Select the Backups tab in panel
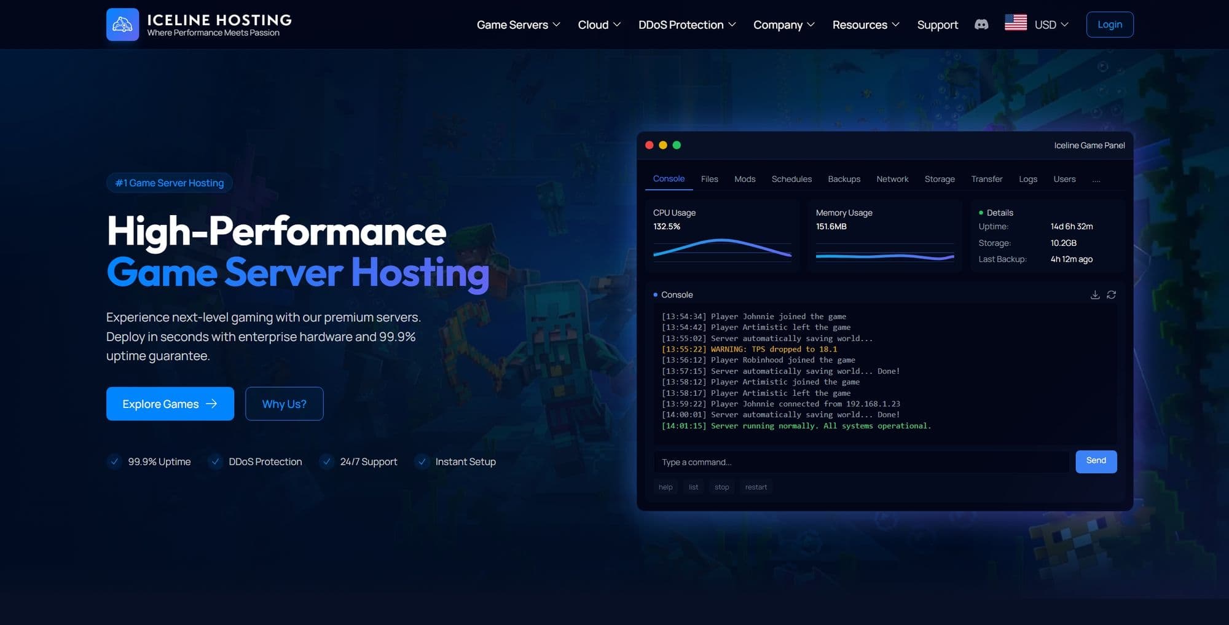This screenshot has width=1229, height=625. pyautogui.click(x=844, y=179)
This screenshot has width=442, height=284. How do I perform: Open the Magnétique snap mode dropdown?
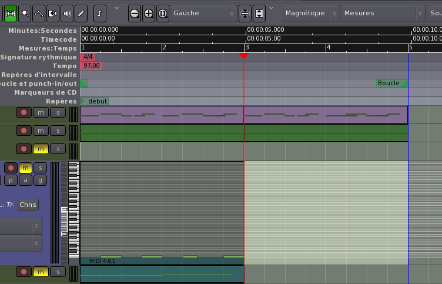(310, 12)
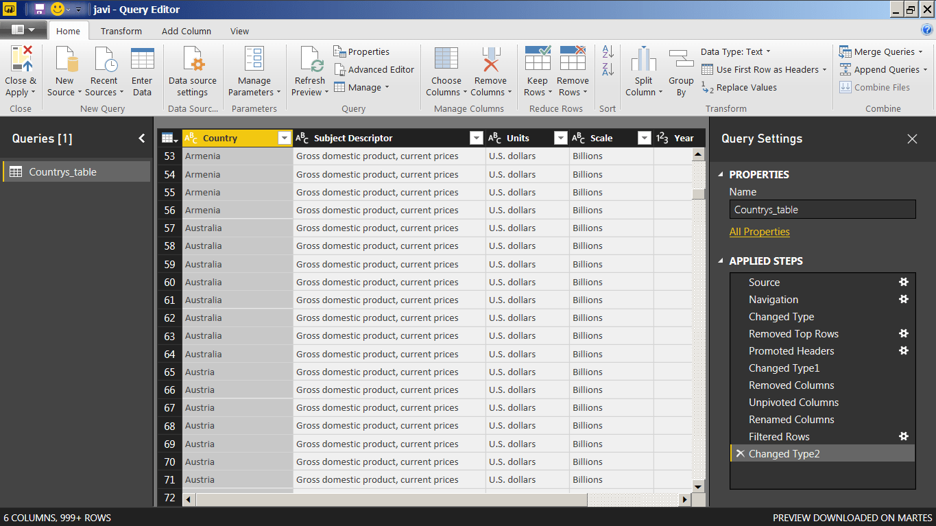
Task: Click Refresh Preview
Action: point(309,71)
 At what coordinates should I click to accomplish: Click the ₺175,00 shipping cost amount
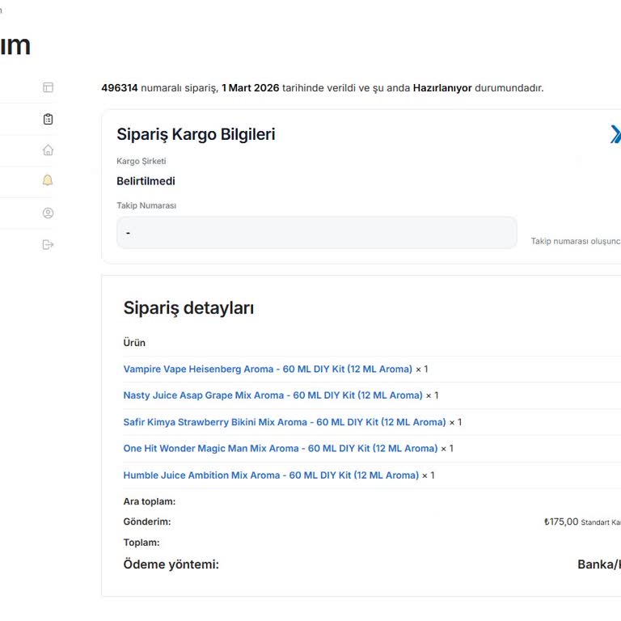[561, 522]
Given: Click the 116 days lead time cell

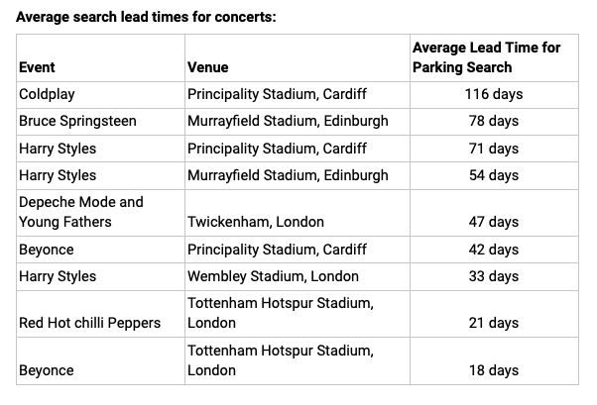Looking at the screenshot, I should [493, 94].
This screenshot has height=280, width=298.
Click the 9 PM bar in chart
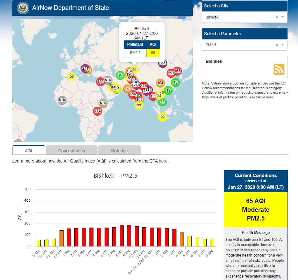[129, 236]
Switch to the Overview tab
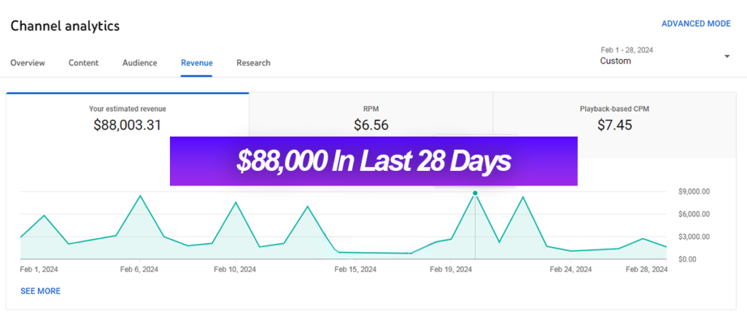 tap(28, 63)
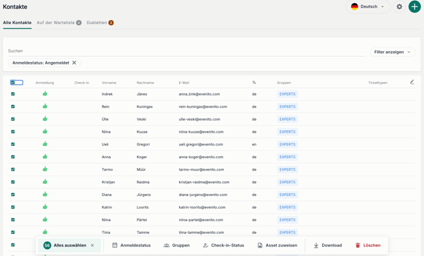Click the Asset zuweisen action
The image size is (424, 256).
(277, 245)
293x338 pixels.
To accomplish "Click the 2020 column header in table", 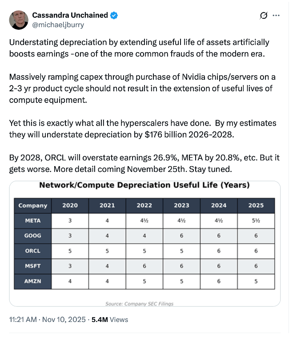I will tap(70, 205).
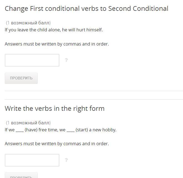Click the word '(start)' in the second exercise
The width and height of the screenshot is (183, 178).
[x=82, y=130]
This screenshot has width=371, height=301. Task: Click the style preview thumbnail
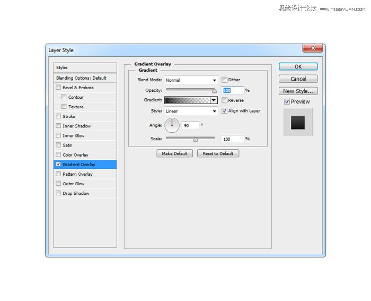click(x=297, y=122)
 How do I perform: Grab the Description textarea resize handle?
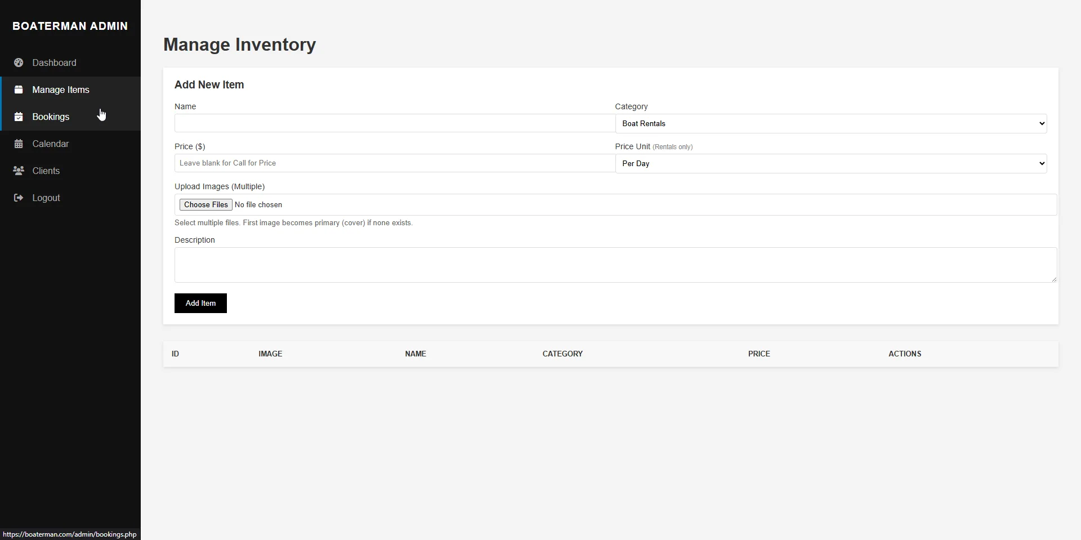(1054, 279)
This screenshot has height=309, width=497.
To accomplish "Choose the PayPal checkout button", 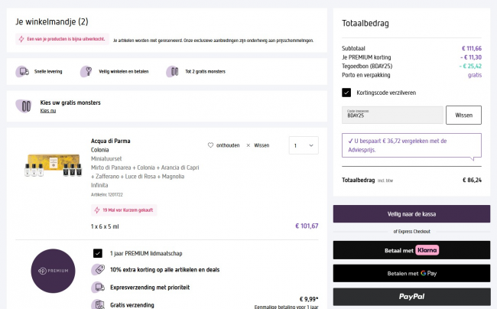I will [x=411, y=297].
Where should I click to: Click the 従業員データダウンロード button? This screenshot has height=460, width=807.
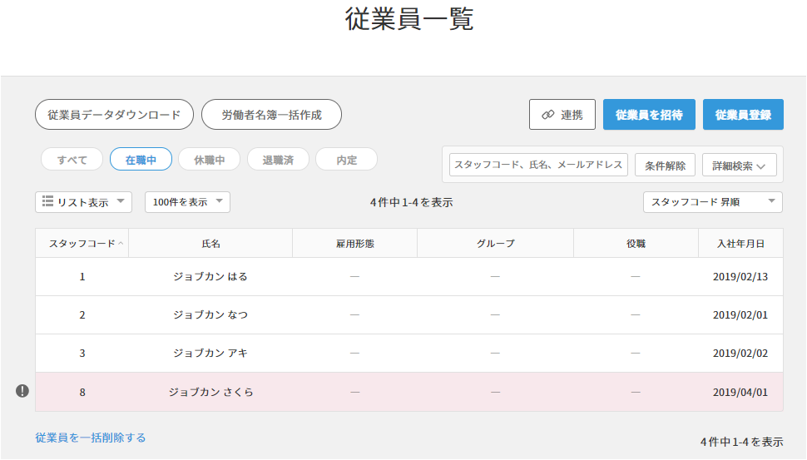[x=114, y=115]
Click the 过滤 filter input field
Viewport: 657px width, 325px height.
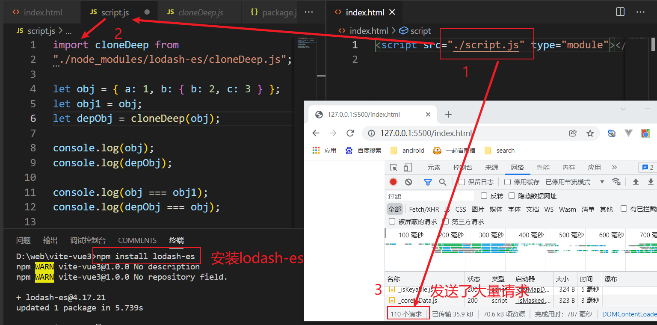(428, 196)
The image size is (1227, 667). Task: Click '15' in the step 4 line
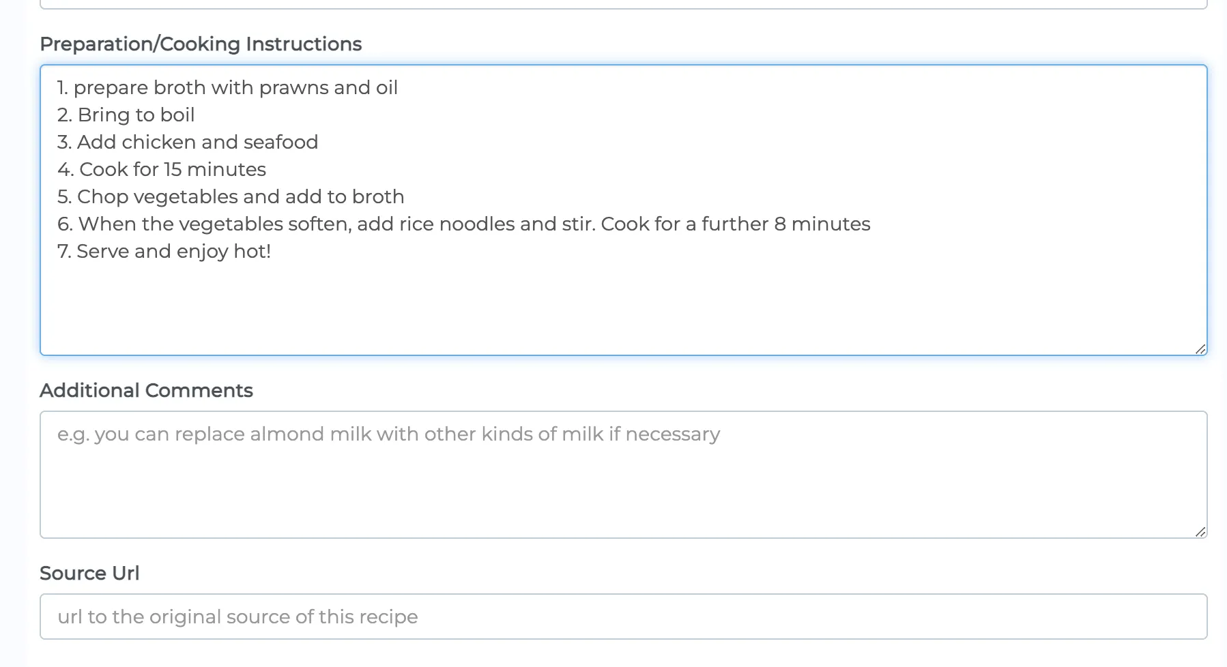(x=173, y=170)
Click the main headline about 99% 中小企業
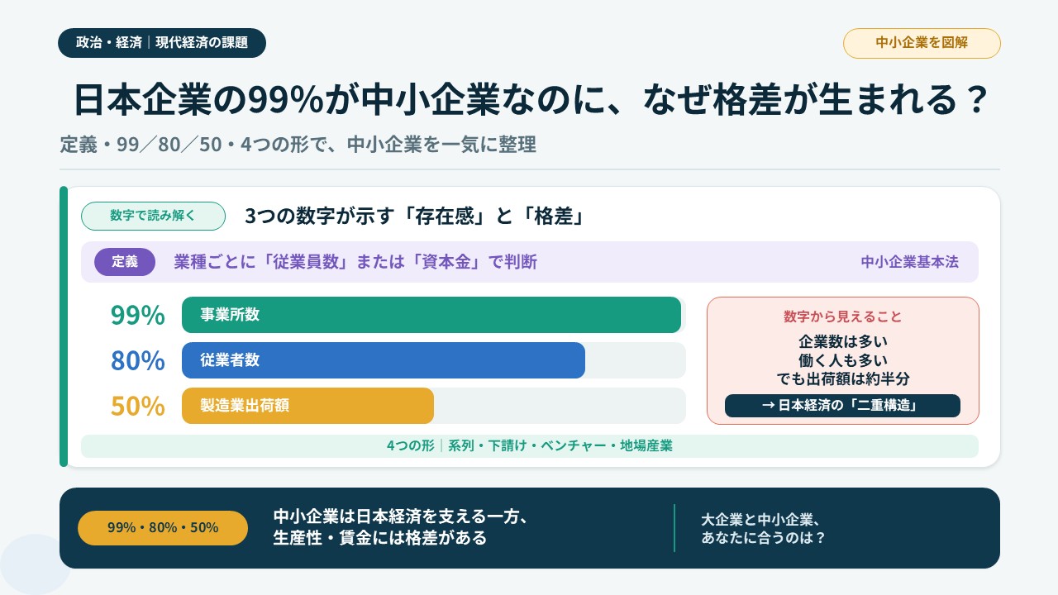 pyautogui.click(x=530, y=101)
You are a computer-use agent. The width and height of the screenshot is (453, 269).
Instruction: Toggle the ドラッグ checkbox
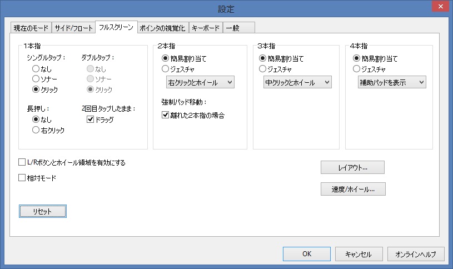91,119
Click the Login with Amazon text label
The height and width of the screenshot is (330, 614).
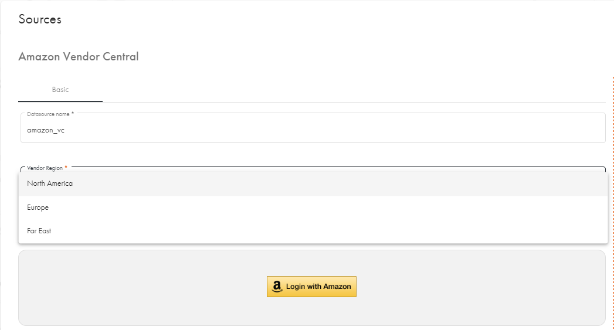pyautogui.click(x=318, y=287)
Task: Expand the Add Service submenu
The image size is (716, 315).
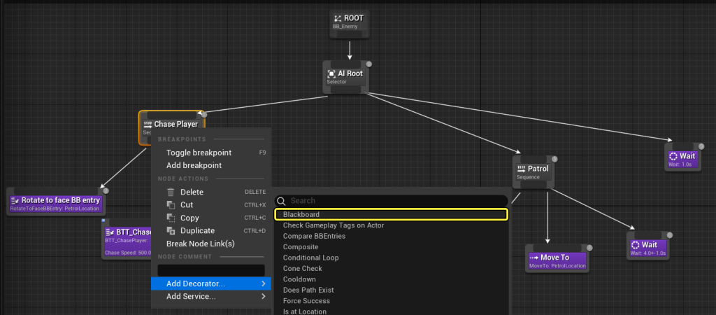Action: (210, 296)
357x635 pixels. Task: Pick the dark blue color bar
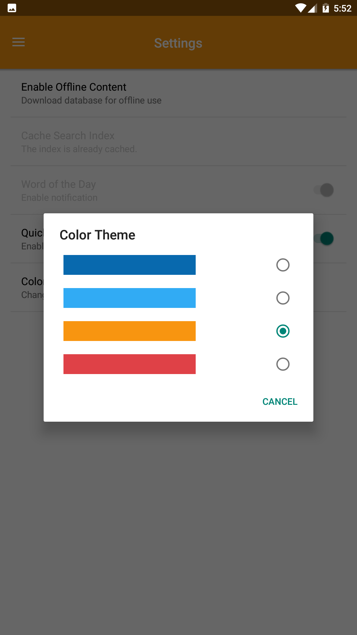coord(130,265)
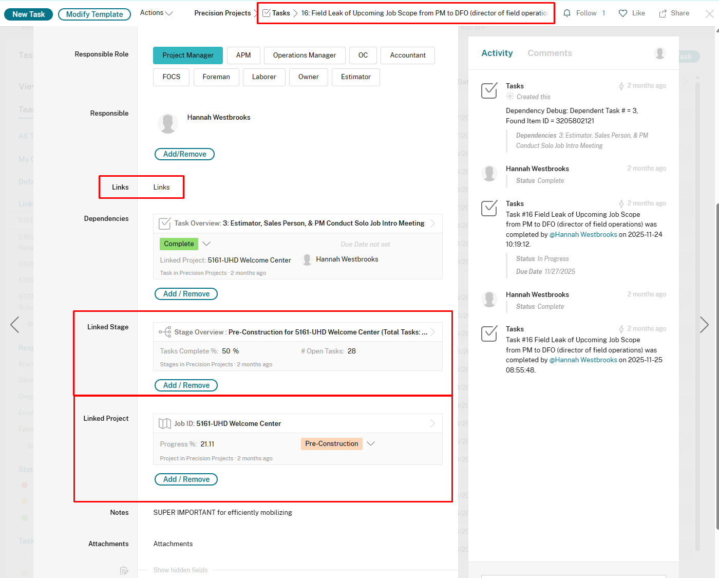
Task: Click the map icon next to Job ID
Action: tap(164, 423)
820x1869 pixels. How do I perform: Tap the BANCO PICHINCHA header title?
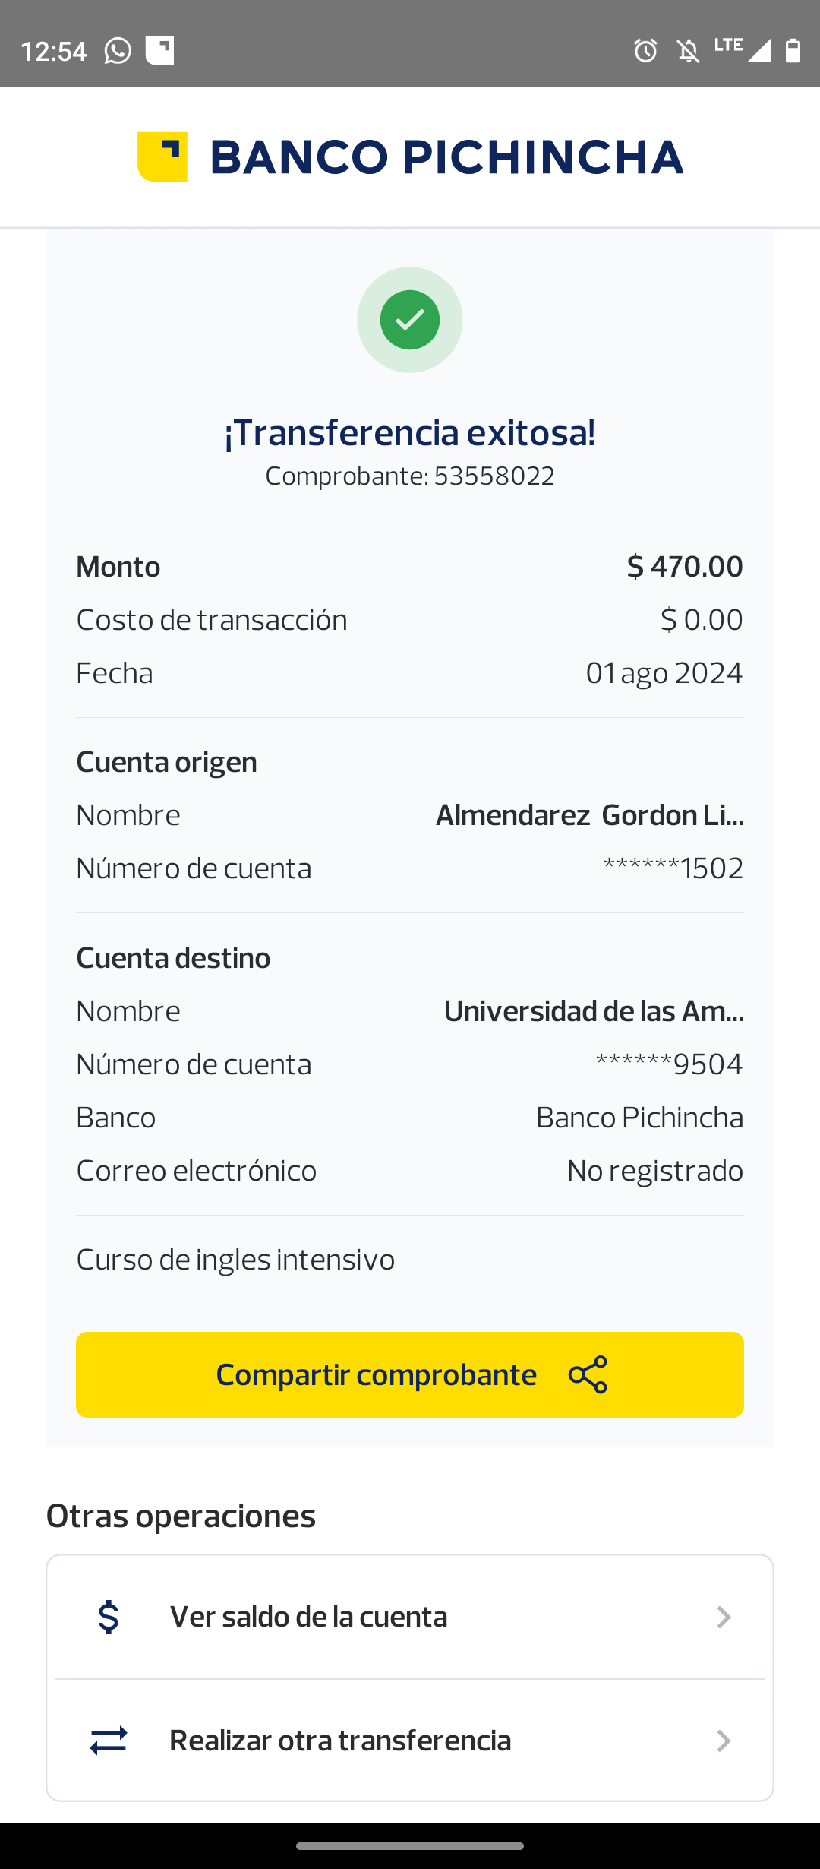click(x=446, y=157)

□ □ □ □ □ □ □

Exercise instructions ->
Print, without pictures, exactly the lines from the one containing "The image size is (716, 315)." through the final line of the records above.

Answer to this exercise ->
The image size is (716, 315).
Action: (210, 296)
357x635 pixels. Task: Pick the dark blue color bar
coord(130,265)
Task: Click the map icon next to Job ID
Action: tap(164, 423)
820x1869 pixels. How do I perform: Tap the BANCO PICHINCHA header title?
click(x=446, y=157)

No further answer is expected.